## [Task instructions]
Reproduce the listing below without any change.

────────────────

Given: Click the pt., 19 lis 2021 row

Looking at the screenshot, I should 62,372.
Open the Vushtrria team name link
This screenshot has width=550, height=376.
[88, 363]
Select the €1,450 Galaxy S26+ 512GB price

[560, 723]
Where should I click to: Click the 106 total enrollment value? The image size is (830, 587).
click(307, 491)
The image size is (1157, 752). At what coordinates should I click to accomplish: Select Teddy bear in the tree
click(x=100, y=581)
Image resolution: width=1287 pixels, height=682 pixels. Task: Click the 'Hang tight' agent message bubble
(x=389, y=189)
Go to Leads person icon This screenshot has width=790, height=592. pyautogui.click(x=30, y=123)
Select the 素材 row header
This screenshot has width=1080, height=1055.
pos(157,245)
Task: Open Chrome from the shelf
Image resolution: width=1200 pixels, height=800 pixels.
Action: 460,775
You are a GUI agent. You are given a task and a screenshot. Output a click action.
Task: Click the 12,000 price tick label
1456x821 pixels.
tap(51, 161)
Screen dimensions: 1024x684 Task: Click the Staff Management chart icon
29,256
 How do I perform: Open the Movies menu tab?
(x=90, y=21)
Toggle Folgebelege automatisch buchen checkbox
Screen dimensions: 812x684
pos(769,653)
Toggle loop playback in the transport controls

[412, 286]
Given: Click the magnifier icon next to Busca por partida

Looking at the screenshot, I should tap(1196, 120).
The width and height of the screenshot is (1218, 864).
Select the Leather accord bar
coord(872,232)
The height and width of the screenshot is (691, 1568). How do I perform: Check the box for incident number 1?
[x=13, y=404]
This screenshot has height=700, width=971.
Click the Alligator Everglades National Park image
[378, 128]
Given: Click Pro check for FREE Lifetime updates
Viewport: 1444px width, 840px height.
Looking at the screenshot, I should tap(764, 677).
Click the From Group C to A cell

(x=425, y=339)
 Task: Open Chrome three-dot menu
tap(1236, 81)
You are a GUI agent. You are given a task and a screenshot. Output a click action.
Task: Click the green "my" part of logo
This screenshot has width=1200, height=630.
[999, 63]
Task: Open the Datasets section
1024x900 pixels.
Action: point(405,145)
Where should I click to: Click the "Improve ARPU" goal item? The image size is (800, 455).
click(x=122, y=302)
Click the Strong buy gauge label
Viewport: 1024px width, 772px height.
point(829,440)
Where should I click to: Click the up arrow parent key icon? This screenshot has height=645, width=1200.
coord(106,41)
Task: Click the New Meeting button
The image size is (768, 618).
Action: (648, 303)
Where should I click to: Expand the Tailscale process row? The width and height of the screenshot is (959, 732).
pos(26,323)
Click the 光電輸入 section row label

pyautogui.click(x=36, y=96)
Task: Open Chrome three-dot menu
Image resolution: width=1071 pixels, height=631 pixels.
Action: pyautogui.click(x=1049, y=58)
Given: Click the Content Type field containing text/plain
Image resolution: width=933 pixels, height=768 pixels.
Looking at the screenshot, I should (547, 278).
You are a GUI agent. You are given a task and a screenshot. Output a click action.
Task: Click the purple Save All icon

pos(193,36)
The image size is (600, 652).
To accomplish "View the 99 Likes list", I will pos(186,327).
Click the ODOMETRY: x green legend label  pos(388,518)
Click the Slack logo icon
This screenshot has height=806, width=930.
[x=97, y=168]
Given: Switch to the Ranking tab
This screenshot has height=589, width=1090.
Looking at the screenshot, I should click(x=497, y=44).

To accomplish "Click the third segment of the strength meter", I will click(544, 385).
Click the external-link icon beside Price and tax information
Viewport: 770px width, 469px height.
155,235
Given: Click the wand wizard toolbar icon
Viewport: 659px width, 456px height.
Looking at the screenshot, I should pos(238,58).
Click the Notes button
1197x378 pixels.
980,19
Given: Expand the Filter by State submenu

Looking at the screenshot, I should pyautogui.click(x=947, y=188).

────────────────

## [Exercise result]
Given: Click the pt., 19 lis 2021 row

Looking at the screenshot, I should 62,372.
Open the Vushtrria team name link
This screenshot has width=550, height=376.
[88, 363]
Select the €1,450 Galaxy S26+ 512GB price

[560, 723]
Where should I click to: Click the 106 total enrollment value? The image size is (830, 587).
click(307, 491)
The image size is (1157, 752). At what coordinates should I click to accomplish: Select Teddy bear in the tree
click(x=100, y=581)
Image resolution: width=1287 pixels, height=682 pixels. Task: Click the 'Hang tight' agent message bubble
(x=389, y=189)
Go to Leads person icon This screenshot has width=790, height=592. pyautogui.click(x=30, y=123)
Select the 素材 row header
This screenshot has width=1080, height=1055.
pos(157,245)
Task: Open Chrome from the shelf
Image resolution: width=1200 pixels, height=800 pixels.
Action: 460,775
You are a GUI agent. You are given a task and a screenshot. Output a click action.
Task: Click the 12,000 price tick label
1456x821 pixels.
tap(51, 161)
Screen dimensions: 1024x684 Task: Click the Staff Management chart icon
29,256
 How do I perform: Open the Movies menu tab?
(x=90, y=21)
Toggle Folgebelege automatisch buchen checkbox
Screen dimensions: 812x684
pos(769,653)
Toggle loop playback in the transport controls

[412, 286]
Given: Click the magnifier icon next to Busca por partida

Looking at the screenshot, I should tap(1196, 120).
The width and height of the screenshot is (1218, 864).
Select the Leather accord bar
coord(872,232)
The height and width of the screenshot is (691, 1568). How do I perform: Check the box for incident number 1?
[x=13, y=404]
This screenshot has height=700, width=971.
Click the Alligator Everglades National Park image
[378, 128]
Given: Click Pro check for FREE Lifetime updates
Viewport: 1444px width, 840px height.
Looking at the screenshot, I should tap(764, 677).
Click the From Group C to A cell

(x=425, y=339)
 Task: Open Chrome three-dot menu
tap(1236, 81)
You are a GUI agent. You are given a task and a screenshot. Output a click action.
Task: Click the green "my" part of logo
This screenshot has width=1200, height=630.
[999, 63]
Task: Open the Datasets section
1024x900 pixels.
Action: point(405,145)
Where should I click to: Click the "Improve ARPU" goal item? The image size is (800, 455).
click(x=122, y=302)
Click the Strong buy gauge label
Viewport: 1024px width, 772px height.
point(829,440)
Where should I click to: Click the up arrow parent key icon? This screenshot has height=645, width=1200.
coord(106,41)
Task: Click the New Meeting button
The image size is (768, 618).
Action: (648, 303)
Where should I click to: Expand the Tailscale process row? The width and height of the screenshot is (959, 732).
pos(26,323)
Click the 光電輸入 section row label

pyautogui.click(x=36, y=96)
Task: Open Chrome three-dot menu
Image resolution: width=1071 pixels, height=631 pixels.
Action: pyautogui.click(x=1049, y=58)
Given: Click the Content Type field containing text/plain
Image resolution: width=933 pixels, height=768 pixels.
Looking at the screenshot, I should (547, 278).
You are a GUI agent. You are given a task and a screenshot. Output a click action.
Task: Click the purple Save All icon

pos(193,36)
The image size is (600, 652).
To accomplish "View the 99 Likes list", I will pos(186,327).
Click the ODOMETRY: x green legend label  pos(388,518)
Click the Slack logo icon
This screenshot has height=806, width=930.
[x=97, y=168]
Given: Switch to the Ranking tab
This screenshot has height=589, width=1090.
Looking at the screenshot, I should click(x=497, y=44).

To accomplish "Click the third segment of the strength meter", I will click(544, 385).
Click the external-link icon beside Price and tax information
Viewport: 770px width, 469px height.
155,235
Given: Click the wand wizard toolbar icon
Viewport: 659px width, 456px height.
Looking at the screenshot, I should pos(238,58).
Click the Notes button
1197x378 pixels.
980,19
Given: Expand the Filter by State submenu

Looking at the screenshot, I should pyautogui.click(x=947, y=188).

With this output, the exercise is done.